Holocaust survivor and renowned psychiatrist Viktor E. Frankl tells the story of a sadistic doctor, a Nazi official responsible for sending hundreds of patients from a mental hospital to the gas chambers. Years after the war, Frankl became acquainted with a man who was imprisoned with the Nazi leader in Russia and who testified that the doctor was the epitome of moral strength and integrity and became his greatest friend during his years in prison. Frankl then remarks, “How can you dare to predict the behavior of man! ... Every human being has the freedom to change at any instant.”
This first step may seem so obvious that it is hardly worth mentioning, but in actuality it is the most important step of all. Psychologists outline the stages of change from pre-contemplation, where a person doesn’t even realize he has a need for change, all the way through termination, where he has reached his goal. Often the most difficult stage is moving from pre-contemplation to contemplation, or from denial and inability to consider change to a point of awareness and desire for change.
Even if you can do no more than want to want to make a modification, that is a beginning. Ruminate over reasons to alter certain behaviors, characteristics or circumstances and ponder the pros and cons of making such a change. Pray, write or talk about your desire and let it grow within you.
Once you have cultivated a desire to change, start to see in your mind’s eye exactly what that change would look like. Imagine yourself as the patient person, the healthy woman, the financially secure individual you want to become. Athletes often use mental imagery to enhance their physical performance by imagining what crossing the finish line will look, taste, smell and feel like and then replaying it over and over in their minds. As you visualize your success, your will deepen your belief in and resolve to change.

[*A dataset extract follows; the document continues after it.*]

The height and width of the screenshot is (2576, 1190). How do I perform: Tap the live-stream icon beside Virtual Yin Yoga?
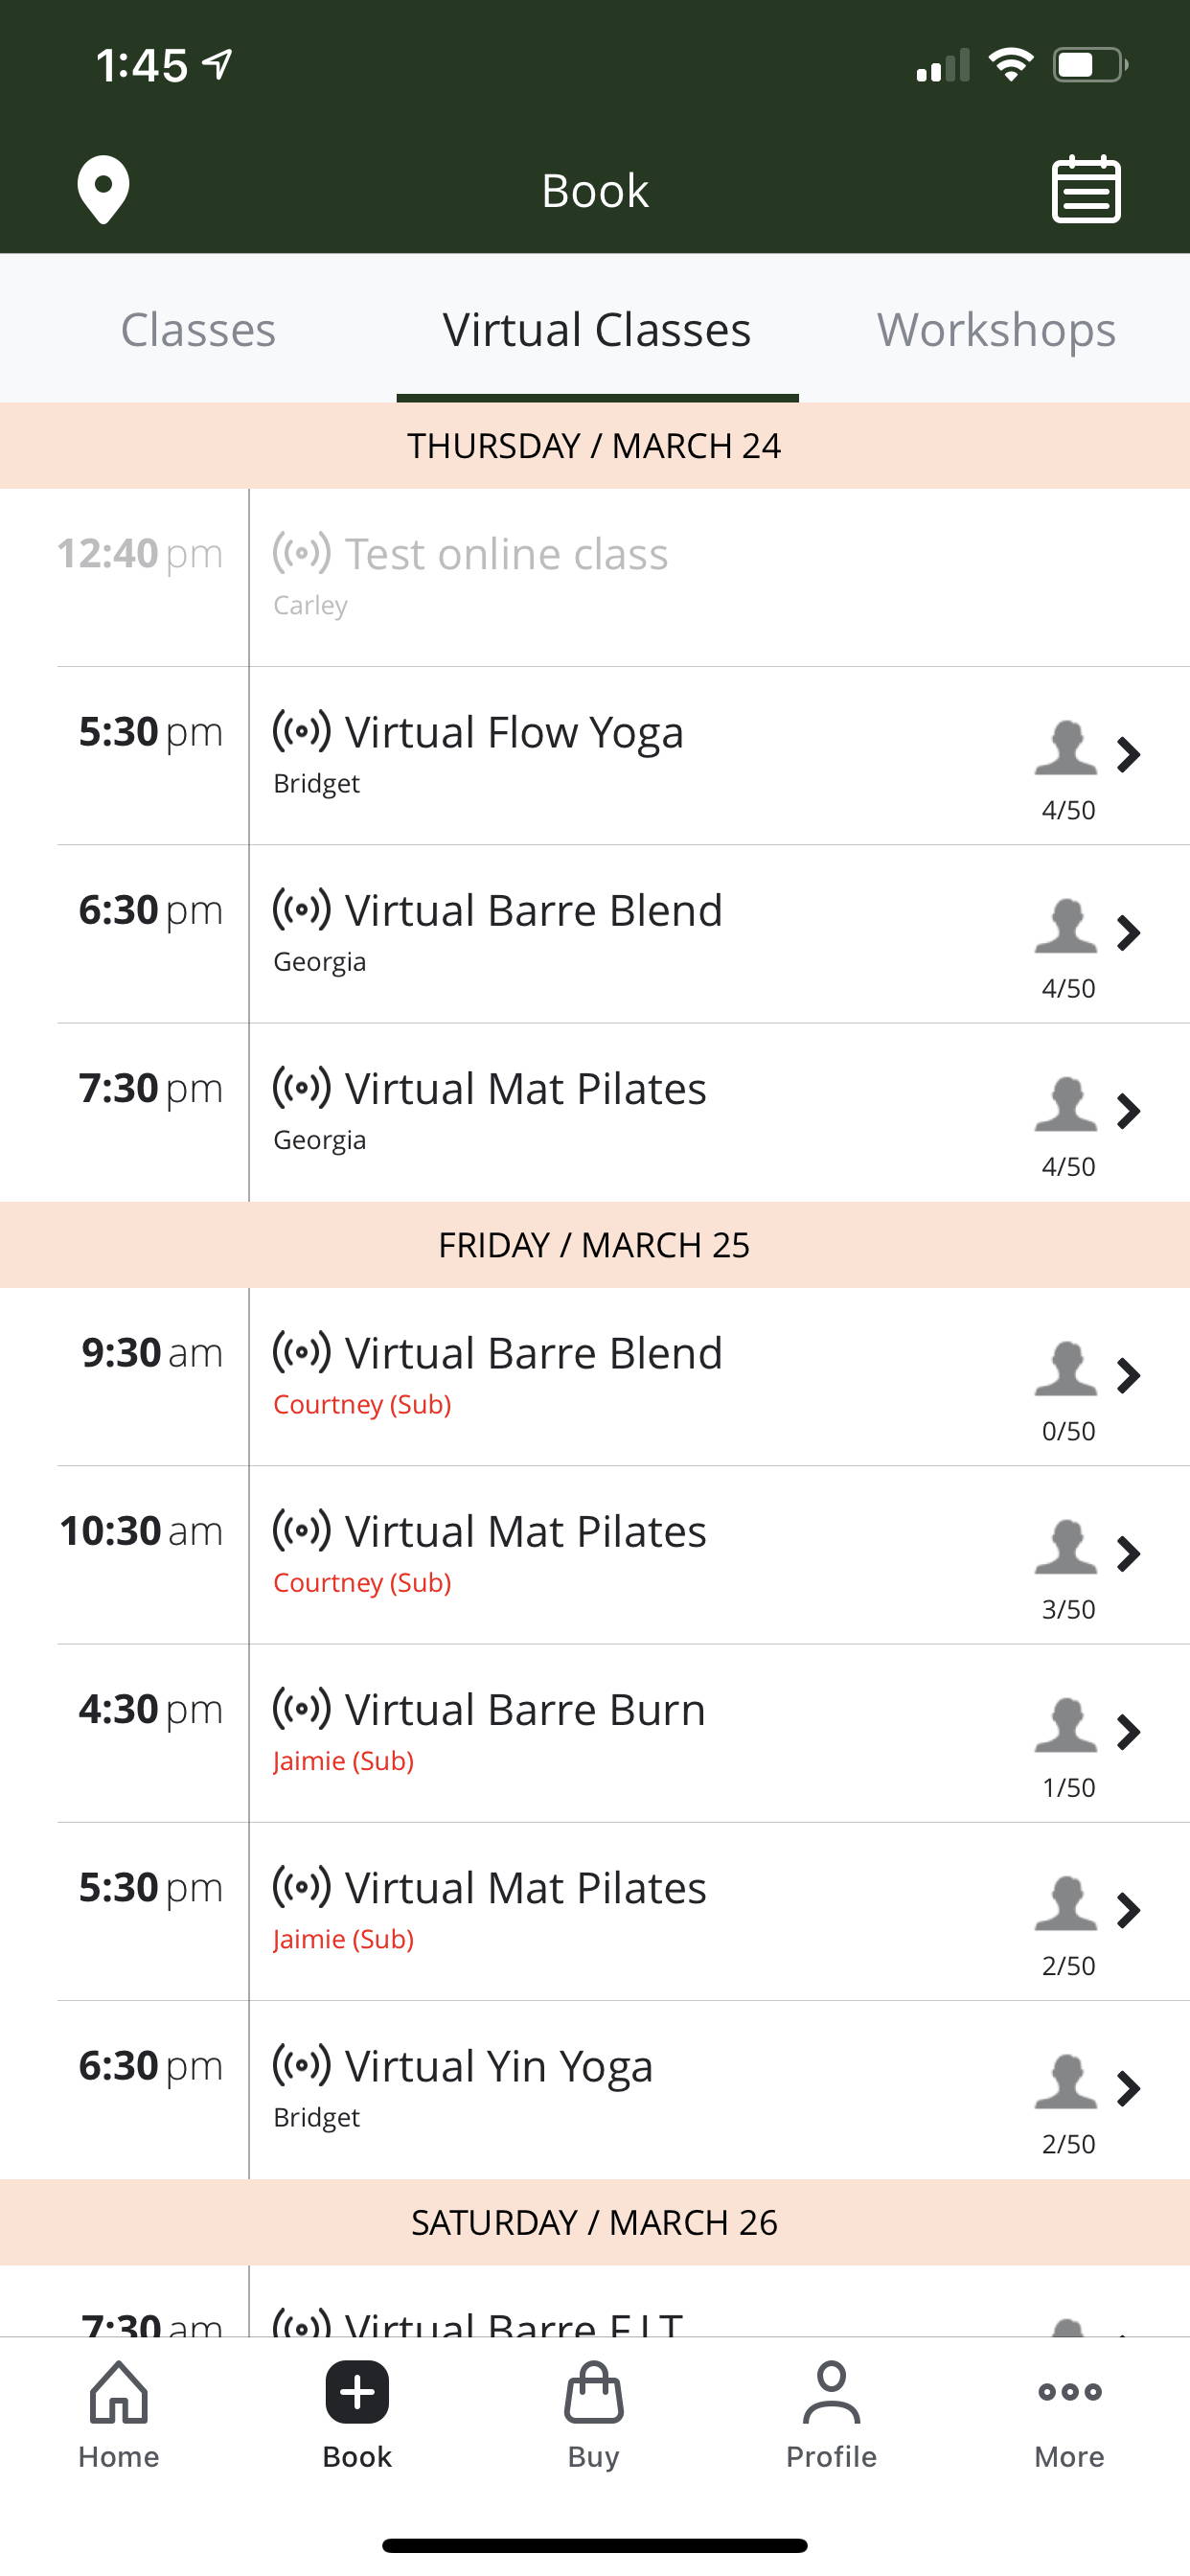click(x=302, y=2063)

3. Formulate a plan to change
Using the visualization techniques to show you what you can have or become, outline the necessary steps you will need to take to achieve your goal. Write down your plan with specific details and a timeline you will follow. For example, several years ago I decided to change my negative feelings about and approach toward Christmas, a holiday that had become a season of stress and chaos instead of joy for me. My plan for change included buying and wrapping out-of-town presents by December 5, selecting concerts and events to attend in lieu of a long list of gifts, including the children in holiday baking, and reading Christmas stories each night in December. Perhaps of most importance, my plan included feeding my spirit and opening my mind and heart to the possibility of Christmas joy.
4. Challenge your plan to change
Next, play devil’s advocate with your plan, pre-determining those obstacles that might hinder you from achieving your goal. A social gathering with delicious treats might pose a threat to your weight loss plan, an injury might prevent you from meeting your goal to run three miles a day, fear of judgment might hamper you from enrolling in the art class you have longed to take. Find a way around each impediment such as eating a healthy meal before attending the party, choosing to swim laps in the case of injury or talking back to your fears by thinking of the worst thing that could happen if you were judged unfairly. Making a mental and written list of possible obstacles will prepare you to handle them when they come instead of allowing them to take the wind out of your sails.
5. Work your plan to change
Changing a habit, a perception, or a condition requires vigilance, patience and hard work. Continue to visualize and reflect on the benefits of the change you are trying to make. Rely on your loved ones and support system to buoy you up and keep you accountable. Remember, practice makes permanent. Practice not only the physical tasks on your action list, but especially perform the mental exercise of challenging your thinking. If you want to change your reality, you will have to make some mental adjustments. As you work your plan, you will find that some things are out of your control, but you can always choose your attitude and reaction.
Give yourself time and space to change. Recognize that your journey may be bumpy, long or circuitous, but with the determination that it will be worth it, keep trudging. Change, even positive change, can be frightening because it represents something new and different. Reframe the situation as an exciting adventure. Work through your fears and limitations and allow the transformation to unfold. Reward yourself for small victories and signs of improvement.
The power to change is within you. Take the first step today.